Deputados cobram punição por crime ambiental na Curva da Jurema

Laudo aponta coliformes fecais até 40 vezes acima do permitido e parlamentares criticam falta de transparência da Prefeitura de Vitória.

- Imagem: Divulgação

A suspeita de lançamento de esgoto no mar na região da Curva da Jurema, em Vitória, mobilizou deputados estaduais nesta terça-feira (24). Durante reunião da Comissão de Meio Ambiente da Assembleia Legislativa, parlamentares cobraram a identificação e punição dos responsáveis por possível crime ambiental.

O debate ganhou força após a apresentação de um laudo independente encomendado pelos vereadores Pedro Trés e Bruno Malias (PSB). O estudo identificou níveis de coliformes fecais até 40 vezes acima do limite permitido nas águas da Curva da Jurema e da Praia da Guarderia.

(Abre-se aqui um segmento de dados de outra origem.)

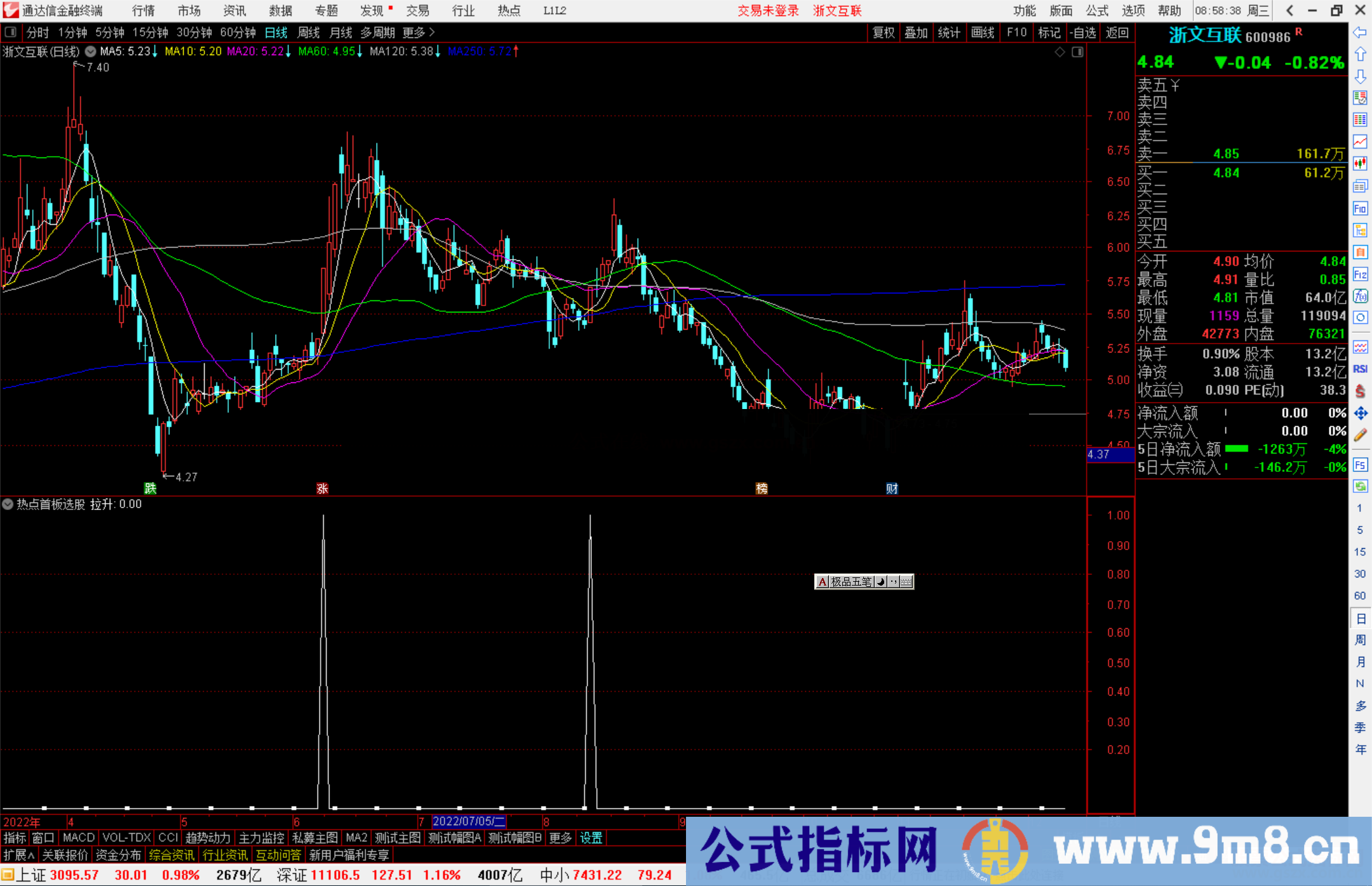Open 更多 indicator list dropdown at bottom
1372x886 pixels.
point(559,838)
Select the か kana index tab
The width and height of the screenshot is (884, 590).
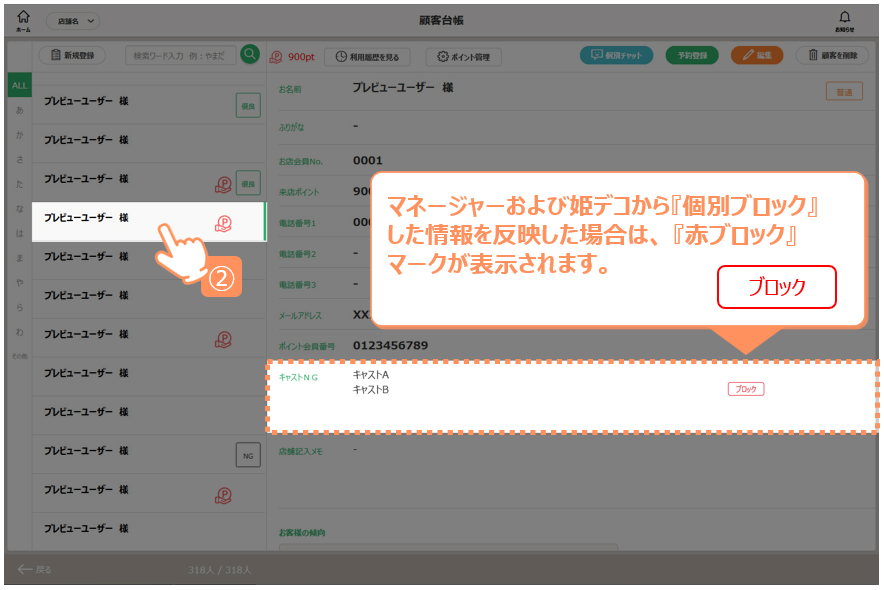click(19, 135)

As amostras foram coletadas no dia 6 de fevereiro, em três pontos da região. Segundo o relatório, a maior concentração apareceu próxima a uma manilha que deságua no mar.

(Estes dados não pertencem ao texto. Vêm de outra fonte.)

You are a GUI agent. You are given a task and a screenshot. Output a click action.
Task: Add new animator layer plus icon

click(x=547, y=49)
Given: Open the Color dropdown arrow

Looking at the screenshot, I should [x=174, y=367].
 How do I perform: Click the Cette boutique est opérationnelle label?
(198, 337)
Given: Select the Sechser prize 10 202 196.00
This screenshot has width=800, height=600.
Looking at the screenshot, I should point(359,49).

O presidente da comissão, deputado Fabrício Gandini (PSD), afirmou que os dados reforçam um problema estrutural ainda não resolvido na capital.

“Hoje existem cerca de 10 mil imóveis que já podem se ligar à rede de esgoto. Só essa medida retiraria aproximadamente 3,5 milhões de litros de esgoto por dia das nossas águas. Nossas praias são um patrimônio turístico, mas não há como fortalecer o setor com poluição”, declarou.

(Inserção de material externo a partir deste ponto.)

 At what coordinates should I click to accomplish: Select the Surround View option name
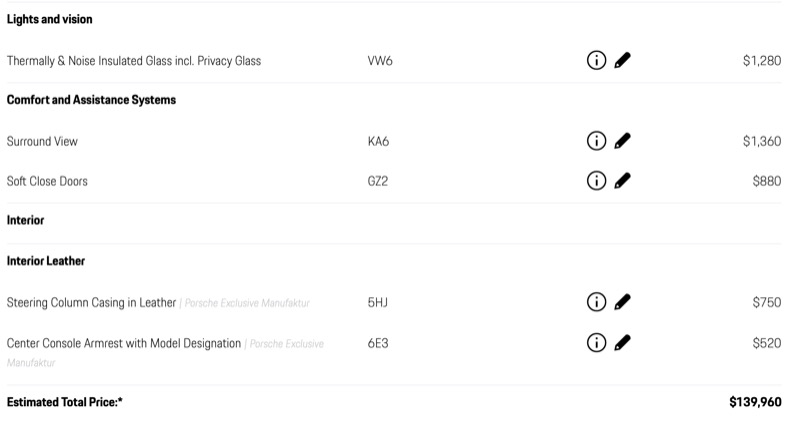pos(42,141)
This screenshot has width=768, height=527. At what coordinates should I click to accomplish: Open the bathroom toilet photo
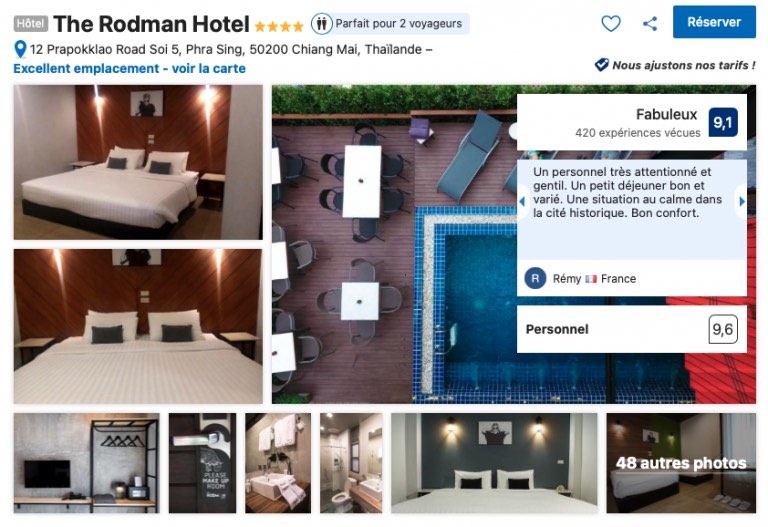(x=351, y=463)
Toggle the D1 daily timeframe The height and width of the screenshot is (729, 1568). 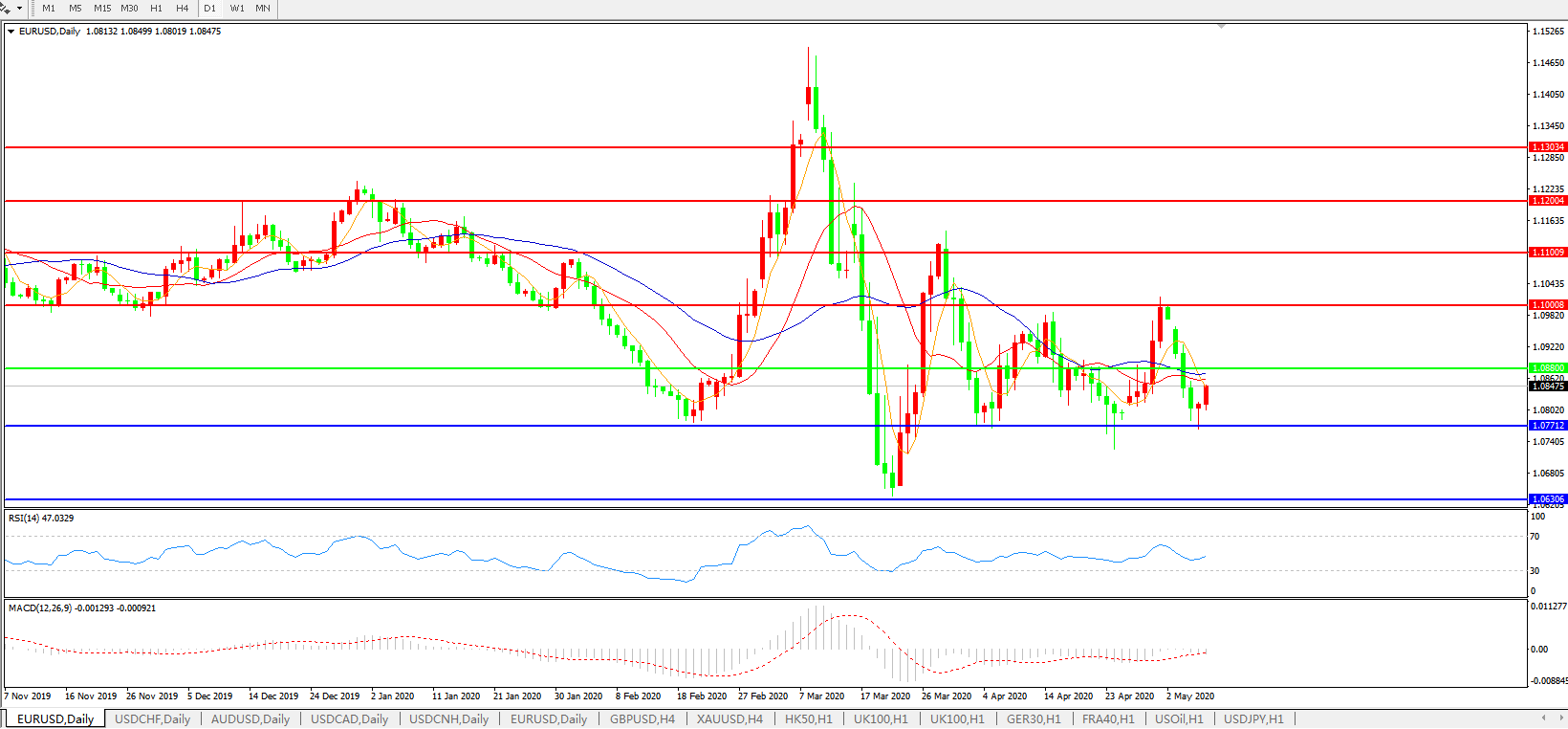pyautogui.click(x=209, y=8)
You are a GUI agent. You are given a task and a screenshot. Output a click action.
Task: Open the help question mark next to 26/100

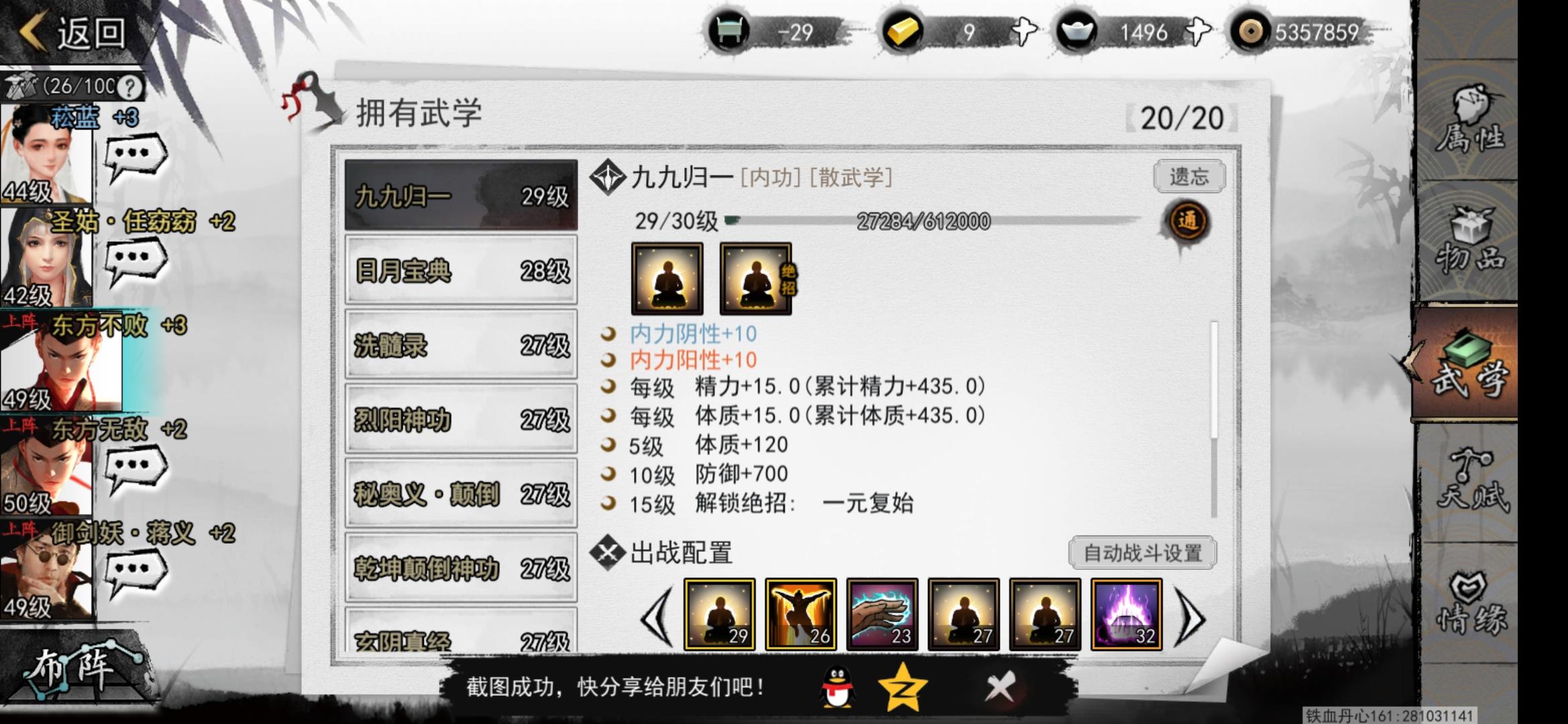[x=129, y=86]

Além disso, o parlamentar criticou a condução do episódio envolvendo uma mancha escura registrada no mar dias antes da divulgação do laudo.

“Todo mundo viu aquela mancha. O mínimo que se espera é que o poder público informe a população. Crianças e idosos entraram na água no dia seguinte”, afirmou.

Durante a reunião, Gandini defendeu medidas estruturais para evitar novos episódios. Entre as propostas, ele citou a criação de uma legislação estadual que padronize o monitoramento da balneabilidade e a adoção de tecnologias que permitam medição em tempo real da qualidade da água.

“Hoje já existem boias que monitoram a água continuamente. Não faz sentido divulgar um único dado que valha por uma ou duas semanas, se a chuva altera completamente a situação do mar”, argumentou.

A deputada Iriny Lopes (PT) afirmou que o caso pode configurar crime ambiental e criticou a atuação dos órgãos fiscalizadores.

“Se foi intencional, é gravíssimo. Se não foi, é omissão. Em qualquer cenário, é inaceitável”, disse.

Já a deputada Camila Valadão (Psol) avaliou que houve tentativa de minimizar o problema.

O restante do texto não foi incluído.